Reporting extra-financier : encore des efforts à faire sur la cohérence RSE

Publié le lundi 28 novembre 2016 à 17h05

L’information donnée par le reporting réalisé par les entreprises du CAC40 et du SBF120 progresse. En clarté et en pertinence. Mais elle manque en cohérence.

C’est ce qui ressort des derniers résultats de l’observatoire du reporting extra-financier d’EY.

Les informations données par les rapports extra-financiers des entreprises montrent que la RSE est considérée comme stratégique : de plus en plus de sociétés du panel (56%) prennent des objectifs quantitatifs à 3/5 ans notamment sur une offre de produits responsables, mettent en place un comité du Conseil d’administration sur la RSE (55%) ou intègrent des critères RSE dans la rémunération des dirigeants (65% du CAC40 et 40% du SBF120).

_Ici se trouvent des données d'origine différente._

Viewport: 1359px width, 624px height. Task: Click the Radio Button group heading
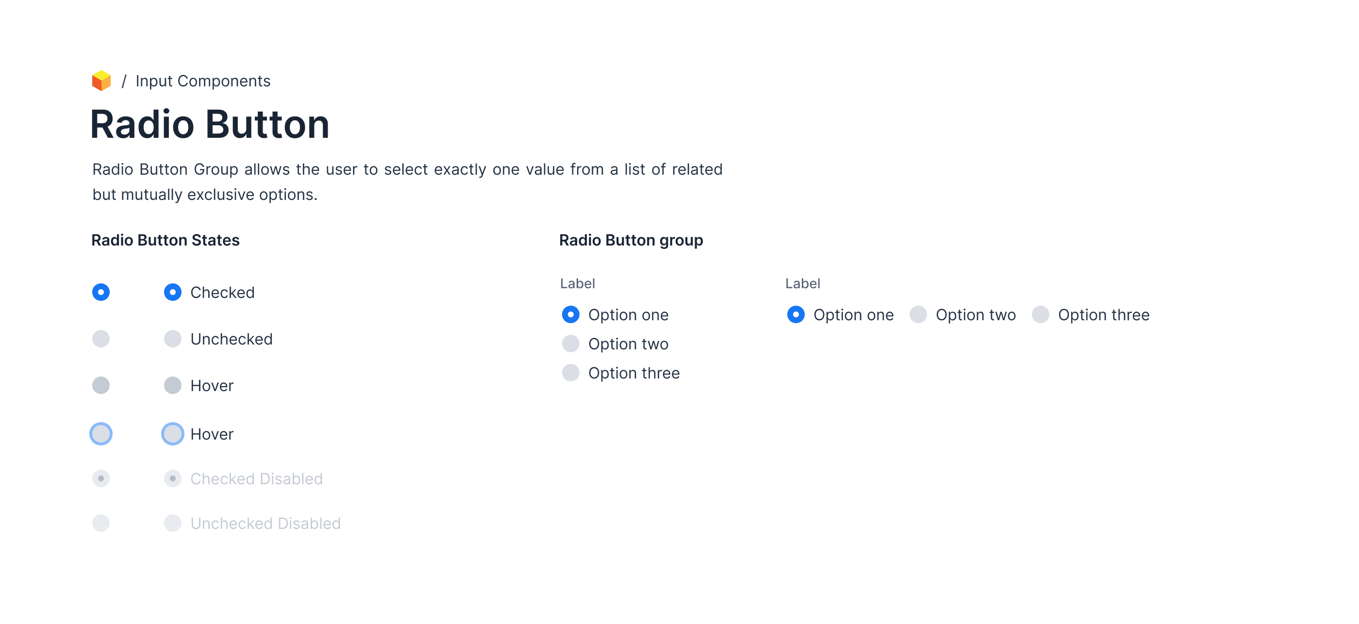631,241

Mais sur le terrain, la réalité est plus complexe. Beaucoup d’entreprises (près de 40%) ne lient encore pas la cartographie des risques de l’entreprise et son analyse de matérialité des enjeux RSE. Et "Il existe un gros écart entre l’affichage d’une politique de rémunération indexée sur la RSE, et la réelle pression qui est mise sur le sujet", souligne Eric Duvaud, associé EY. 

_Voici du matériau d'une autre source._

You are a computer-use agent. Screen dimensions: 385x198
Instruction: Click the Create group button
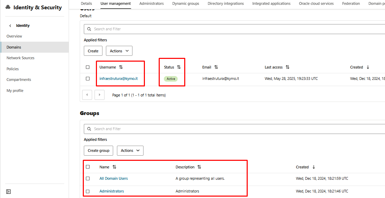coord(98,150)
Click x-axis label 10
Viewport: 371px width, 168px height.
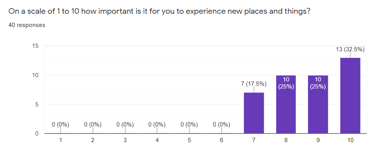coord(350,140)
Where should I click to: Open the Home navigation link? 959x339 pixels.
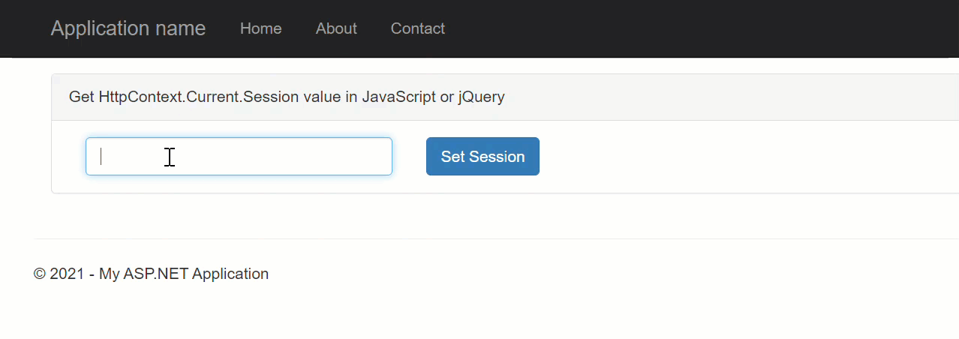260,29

Le reporting intégré, qui vise à regrouper dans un document très restreint les indicateurs financiers et extra-financiers clés de la création de valeur par l’entreprise, pourrait aider les entreprises à gagner en cohérence. C’est en tout cas ce que préconisent EY et l’Autorité des marchés financiers (voir ses recommandations en matière de responsabilité sociale, sociétale et environnementale). A ce jour portant, seules une dizaine d’entreprises françaises en réalisent sur les 1000 grandes compagnies qui l’expérimentent dans le monde.

Les entreprises françaises restent néanmoins "très bien représentées dans les indices de durabilité internationaux".